The now-ubiquitous Ethernet was initially defined as a local area network (LAN) technology to interconnect the computers within a small organization in which these host computers were very close in proximity to each other. Over the years, Ethernet has become such a popular technology that it became the default Data Link Layer (OSI Layer 2) mechanism for data transport. This created a need for extending the Ethernet from a customer LAN bridging domain to service provider MAN, also known as the Provider bridging domain. For this, a 4 byte S-Tag or Service Tag, a type of Virtual LAN tag, was added to the header of the Ethernet frame in IEEE 802.1ad standard. In the service provider domain, switching was based on S-Tag and destination MAC address, and C-tag was used to create virtual LAN within the customer domain. This technology is also known as QinQ or Q-tunneling.
QinQ does not offer true separation of customer and provider domains but is merely a way to overcome the limitations on the VLAN identifier space. It can also help in separation of the customer and provider control domains when used with other features like control protocol tunneling or Per-VLAN Spanning Tree etc. There is still the problem of having too little control on the MAC addresses, since QinQ forwarding is still based on the customer destination addresses. Thus, better mechanisms are needed.

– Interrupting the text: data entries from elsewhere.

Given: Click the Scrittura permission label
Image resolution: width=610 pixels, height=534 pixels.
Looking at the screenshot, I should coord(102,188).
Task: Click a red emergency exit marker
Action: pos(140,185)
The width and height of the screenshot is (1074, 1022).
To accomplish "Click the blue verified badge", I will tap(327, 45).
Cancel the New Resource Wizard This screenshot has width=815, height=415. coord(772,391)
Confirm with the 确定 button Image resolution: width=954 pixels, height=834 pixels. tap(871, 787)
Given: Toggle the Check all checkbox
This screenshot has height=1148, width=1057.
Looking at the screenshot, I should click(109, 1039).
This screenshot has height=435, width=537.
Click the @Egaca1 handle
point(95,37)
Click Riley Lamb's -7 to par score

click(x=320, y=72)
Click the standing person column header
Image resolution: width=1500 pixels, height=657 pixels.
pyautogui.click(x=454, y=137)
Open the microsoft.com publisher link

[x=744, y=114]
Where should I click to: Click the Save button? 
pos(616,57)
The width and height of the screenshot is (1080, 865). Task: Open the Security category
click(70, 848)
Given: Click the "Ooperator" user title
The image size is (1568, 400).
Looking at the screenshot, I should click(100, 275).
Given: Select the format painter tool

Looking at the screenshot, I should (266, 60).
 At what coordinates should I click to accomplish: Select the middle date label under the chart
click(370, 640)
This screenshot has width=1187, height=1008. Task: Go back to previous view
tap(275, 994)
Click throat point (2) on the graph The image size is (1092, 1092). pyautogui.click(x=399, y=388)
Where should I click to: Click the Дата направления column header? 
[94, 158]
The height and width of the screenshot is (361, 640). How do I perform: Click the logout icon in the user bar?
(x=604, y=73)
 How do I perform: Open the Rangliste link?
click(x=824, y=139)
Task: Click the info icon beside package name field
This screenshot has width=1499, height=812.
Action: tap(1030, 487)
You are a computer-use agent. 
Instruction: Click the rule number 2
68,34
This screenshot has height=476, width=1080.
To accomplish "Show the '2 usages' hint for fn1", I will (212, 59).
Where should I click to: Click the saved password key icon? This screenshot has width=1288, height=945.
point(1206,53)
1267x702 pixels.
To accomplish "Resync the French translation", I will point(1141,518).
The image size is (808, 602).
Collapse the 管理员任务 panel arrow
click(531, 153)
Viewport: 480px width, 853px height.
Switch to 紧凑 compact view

The idea of PBB is to offer complete separation of customer and provider domains. For this purpose, a new Ethernet header has been defined. This header may take multiple different forms, but the main components of the header are:
Offsets | Octet | 0 | 1 | 2 | 3 |
---|---|---|---|---|---|
0 | 0 | Backbone destination address (B-DA) | |||
4 | 32 | Backbone destination address (B-DA) | Backbone source address (B-SA) | ||
8 | 64 | Backbone source address (B-SA) | |||
12 | 96 | Backbone VLAN EtherType (0x88A8) | Backbone VLAN identifier (B-VID) | ||
16 | 128 | MIM EtherType (0x88E7) | MIM Flags | MIM Service identifier (I-SID) | |
20 | 160 | MIM Service identifier (I-SID) | Customer destination address (C-DA) | ||
24 | 192 | Customer destination address (C-DA) | |||
28 | 224 | Customer source address (C-SA) | |||
32 | 256 | Customer source address (C-SA) | Customer VLAN EtherType (0x8100) | ||
36 | 288 | Customer VLAN identifier (C-VID) | Customer payload EtherType (e.g. 0x0800) | ||
40 | 320 | Customer payload (e.g. IPv4 / TCP / HTTP) |
MIM Flags
PBB defines a 48-bit B-DA and 48-bit B-SA to indicate the backbone source and destination MAC addresses. It also defines a 12-bit B-VID (backbone VLAN ID) and 24-bit I-SID (Service Instance VLAN ID). The bridges in the PBB domain switch based on the B-VID and B-DA values, which contain 60 bits total. Bridges learn based on the B-SA and ingress port value and hence is completely unaware of the customer MAC addresses. I-SID allows distinguishing the services within a PBB domain.
PBB is the foundation for the IEEE 802.1Qay PBB-TE standard, which was standardized in 2009.[1]